Déjà la bataille a lieu, à l’extérieur de la bastide. Des cavaliers au maintien rigide, à l’expression grave, restent dans l’enceinte et observent. Dans leurs yeux pâles on peut voir le reste des hommes en armes. Quelques-uns poursuivent des lapins, ils ont simplement oublié pourquoi ils étaient venus. D’autres se recommandent à Dieu, le visage tourné vers la lumière qui se reflète dans les boucliers posés à terre.
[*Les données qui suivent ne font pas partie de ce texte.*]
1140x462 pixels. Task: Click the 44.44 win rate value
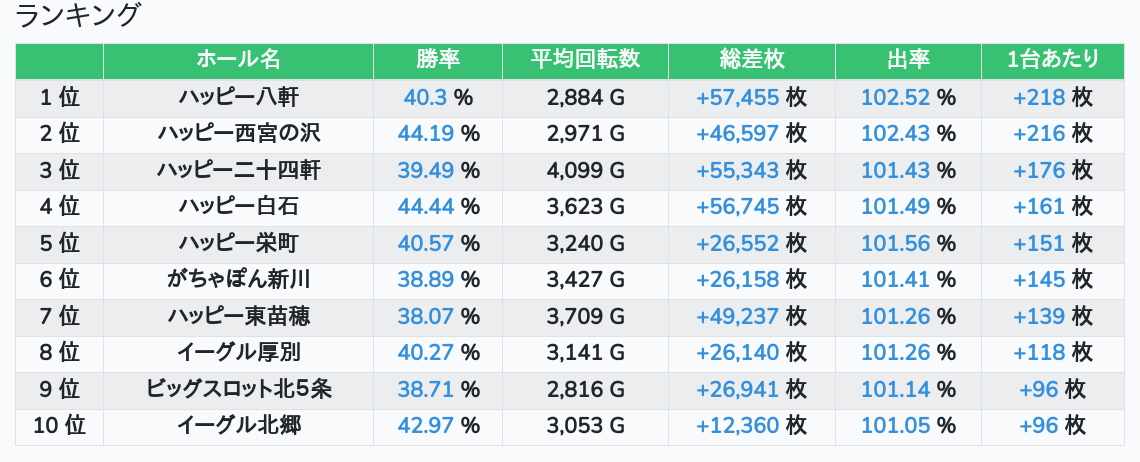pos(426,207)
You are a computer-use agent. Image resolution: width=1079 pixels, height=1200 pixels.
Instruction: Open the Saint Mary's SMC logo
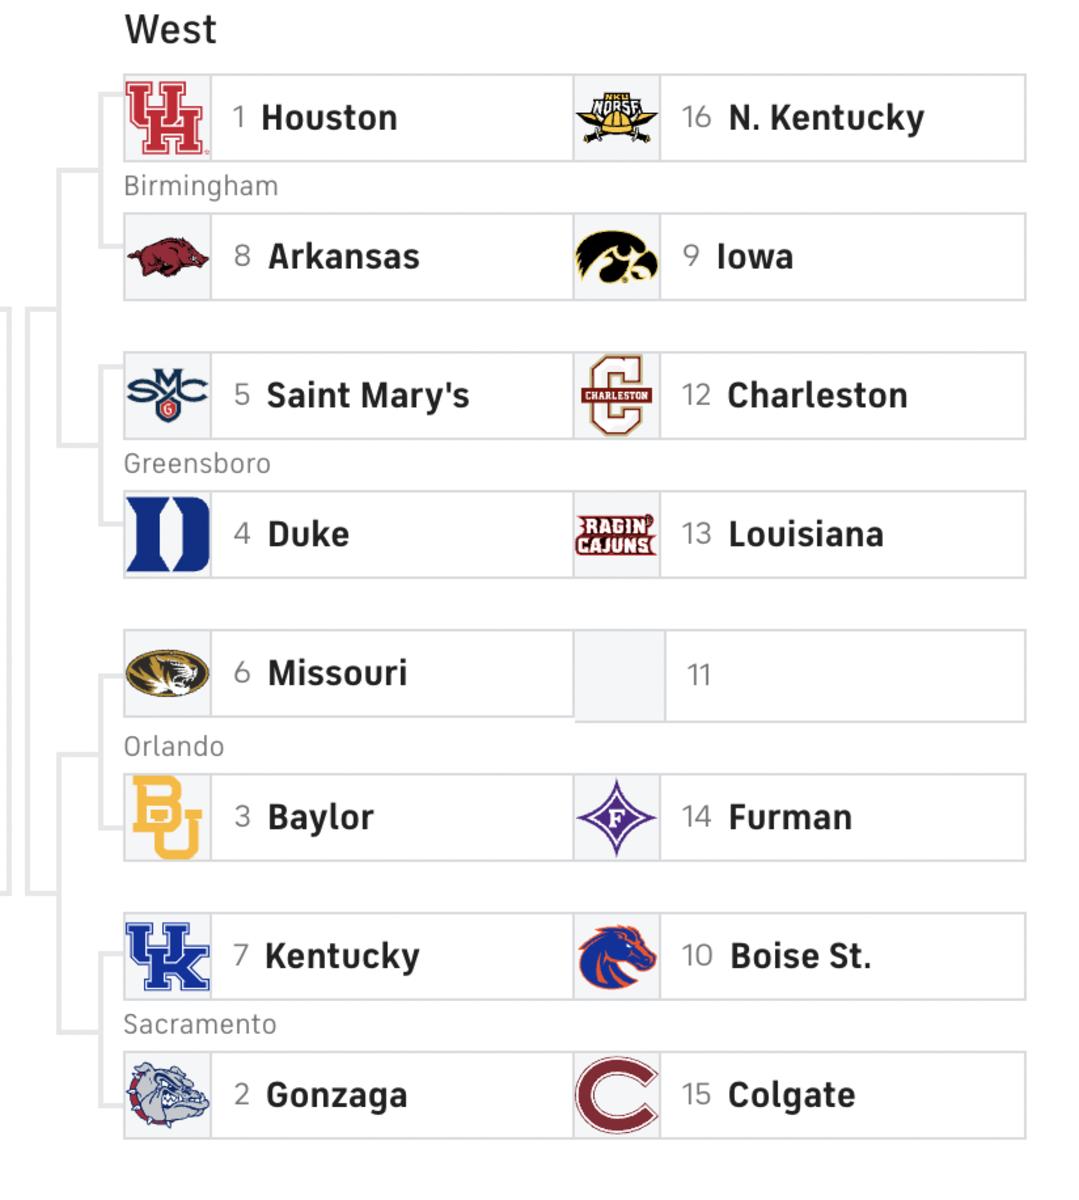pyautogui.click(x=167, y=396)
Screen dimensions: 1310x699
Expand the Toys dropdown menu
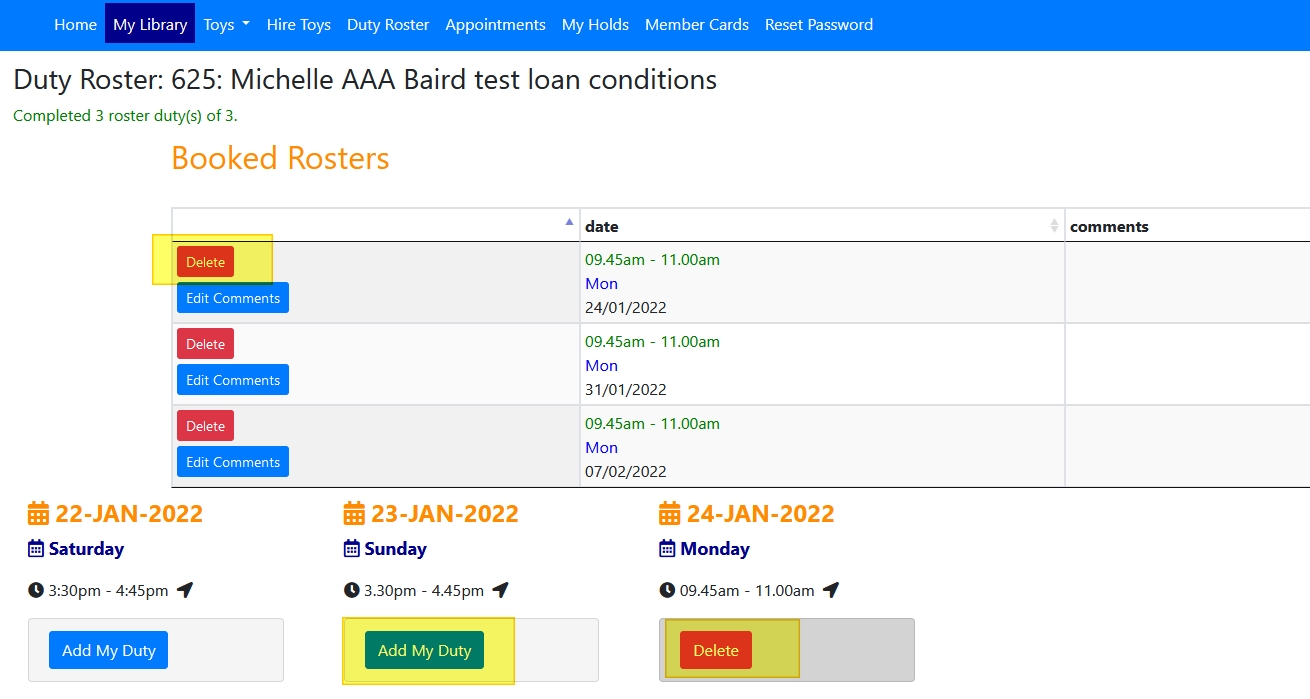226,25
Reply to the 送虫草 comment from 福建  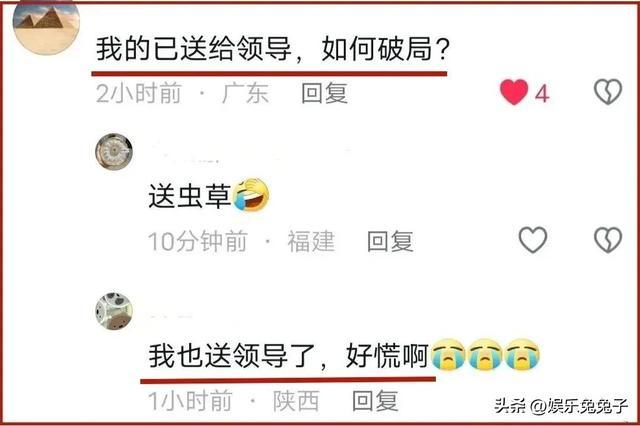[390, 241]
Certains se regroupent, d’autres ont commencé à combattre. Seuls. Puisque de toute manière la bataille est intérieure
Il y en a qui se battent avec les rouages de leur esprit, tandis que d’autres se mesurent à la force pure. Au début, on perçoit comme une musique, un chant de bataille à l’orgue, rythmé, brutal. Et puis le son peu à peu s’évanouit. Les musiciens tombent, les uns après les autres.
Dans la bastide, une dame, perchée sur un trône, entourée de tentures noires où des soleils d’or percent les ténèbres, préside et rend la justice. Elle s’appelle Blanche. Elle explique à qui veut l’entendre que ces gens sont là pour régler leurs affaires. Très peu osent passer sous la porte gothique qui commande l’entrée. Parmi ce petit nombre, entré par volonté pure ou par simple égarement, une bonne partie s’attarde dans un petit jardin, se recueille auprès des fontaines. D’autres se promènent, serrant un petit livre. Certains, immobiles comme la mort, attendent le moment propice.
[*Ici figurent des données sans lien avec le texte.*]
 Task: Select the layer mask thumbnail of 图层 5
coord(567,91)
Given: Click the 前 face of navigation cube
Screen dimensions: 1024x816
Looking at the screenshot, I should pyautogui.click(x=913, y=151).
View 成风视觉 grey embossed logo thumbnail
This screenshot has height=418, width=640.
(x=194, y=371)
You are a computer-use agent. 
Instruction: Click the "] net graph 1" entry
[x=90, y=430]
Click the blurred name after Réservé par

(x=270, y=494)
On ne perçoit plus le martèlement des chevaux dans cet après-midi torride. La dame regarde, appuyée contre une fenêtre en ogive. Dérisoire bataille, où personne ne commande. Dérisoire bataille, où l’ennemi est partout et nulle part. Faut-il combattre ou se laisser porter ? Faut-il briser l’arc de l’entrée ou au contraire le suivre, en caresser les moindres courbures, de peur de voir la porte se refermer ?
La dame, entourée par ceux qui veulent connaître l’issue du combat, garde le silence. Devant cette foule sans coordination, il n’y a rien à dire. Elle désigne les grandes planches de papier blanc qui jonchent les dalles, où sont inscrites les destinées de chacun. Elle semble faire comprendre que la plupart de nos vies sont interchangeables. D’un pas vif elle fait le tour des salles, son long manteau forme une traîne derrière elle.
Dans le silence, la pesanteur, elle prête à peine attention à ces désordres, aux chuchotements, aux itinéraires trop courts de ces petits individus trébuchant dans le soleil, qui sur la pelouse sans fleurs et sans arbres viennent régler leurs affaires.